As noted earlier, to promote confidentiality and encourage participation, diaries were made the property of the participant. Diary entries were not collected, either for data analysis or to verify diary use. Posttest questions were left open to participant interpretation and responses were not compared to diary content. Thus, it's possible that participants who reported not using the diary may have done so during hospitalization but not after discharge. It's also possible that participants who reported using the diary might have read but not written in it.

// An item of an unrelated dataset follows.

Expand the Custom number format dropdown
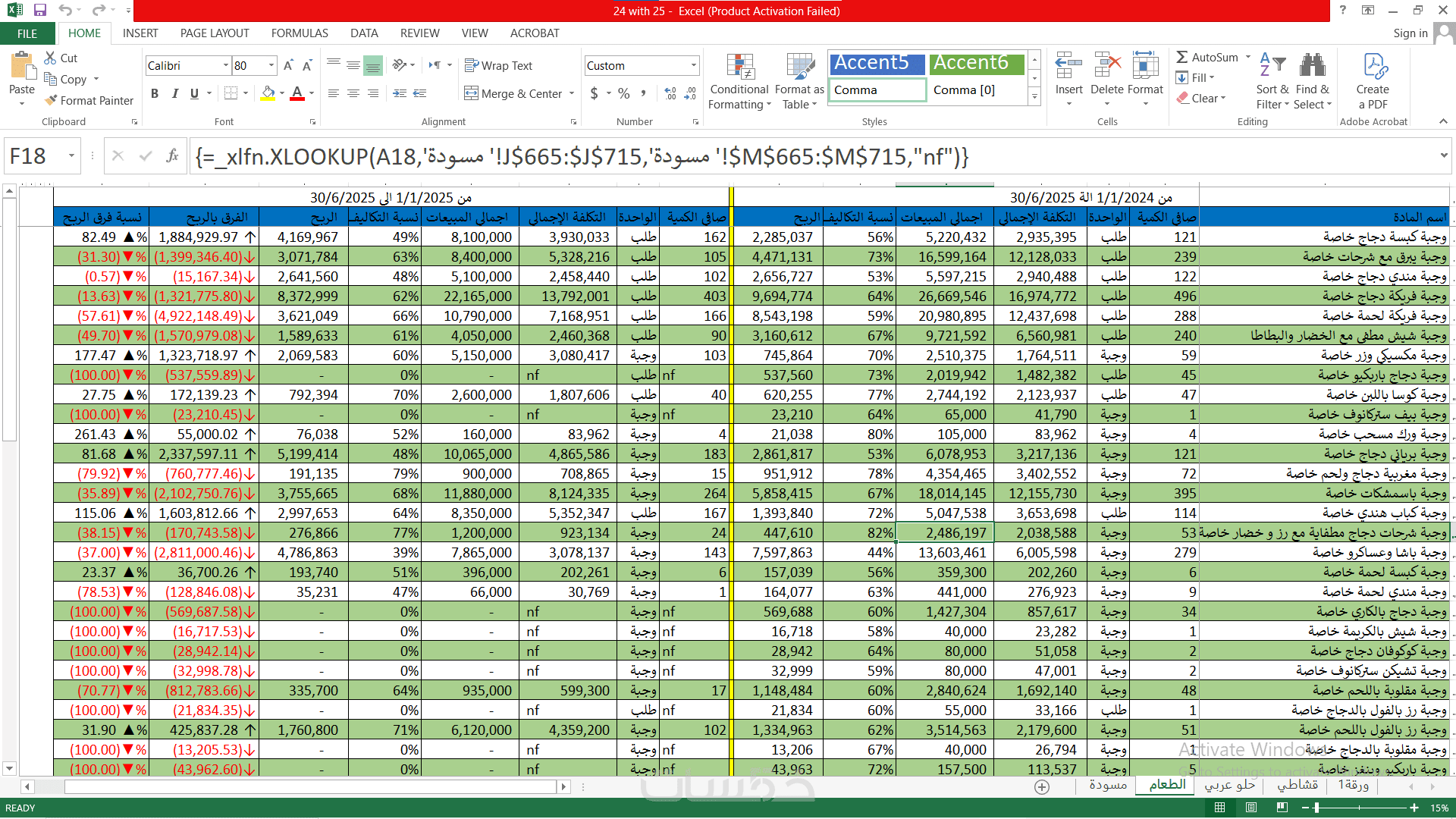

Some qualitative studies have explored diary content.19, 49 A mixed-methods research study might yield more information on the relationship between diary content and PTSD levels.
Other studies investigating the impact of diaries on post–critical care PTSD have involved patients who were sedated and ventilated.21, 24, 27-29 Our study was unique in that it focused on critical illness survivors who had varying levels of mentation during hospitalization. Within the intervention group, 42 patients were alert during their hospitalization while 24 were impaired or sedated during part of their stay. Yet most (93%) of these participants indicated having no concern for PTSD after receiving the intervention, suggesting that diaries could benefit both subgroups. This area warrants further investigation.
Lastly, diaries in other studies have been written by relatives and staff members, but not by the critically ill patients themselves.50, 51 This study showed that collaborative diary writing, involving patients as well as others, can reduce PTSD severity and lessen symptoms. Research is needed to clarify how actively writing in one's diary, versus simply reading it, might influence these patients.
Limitations. First, because this study was conducted at one military medical center in the Pacific region, the results may not be generalizable. Additional studies conducted with participants from multiple sites and various types of facilities are needed. Second, although IES-R total scores reflecting PTSD severity have been used in previous studies,40, 41 our use of subscale scores was not endorsed by the IES-R's creators and needs validation.38, 39 Third, although we gave the intervention group participants the option of writing in their diaries, we didn't distinguish between those who may have simply read but not written in them. There may have been differences that did not emerge.
For critical illness survivors, a collaborative diary-writing intervention during hospitalization and after discharge can mitigate post–critical care PTSD. Participants who received diaries had a lower incidence of PTSD symptoms than controls, and at follow-up, they indicated that the diary intervention was worthwhile. We recommend the use of collaborative diary writing to help critical illness survivors in working through their experiences in order to decrease the severity of or prevent PTSD. By educating patients on the benefits of diary writing and encouraging their active participation, nurses can further promote diary use. More research in the aforementioned areas will aid in developing interventions tailored to specific populations, including providers.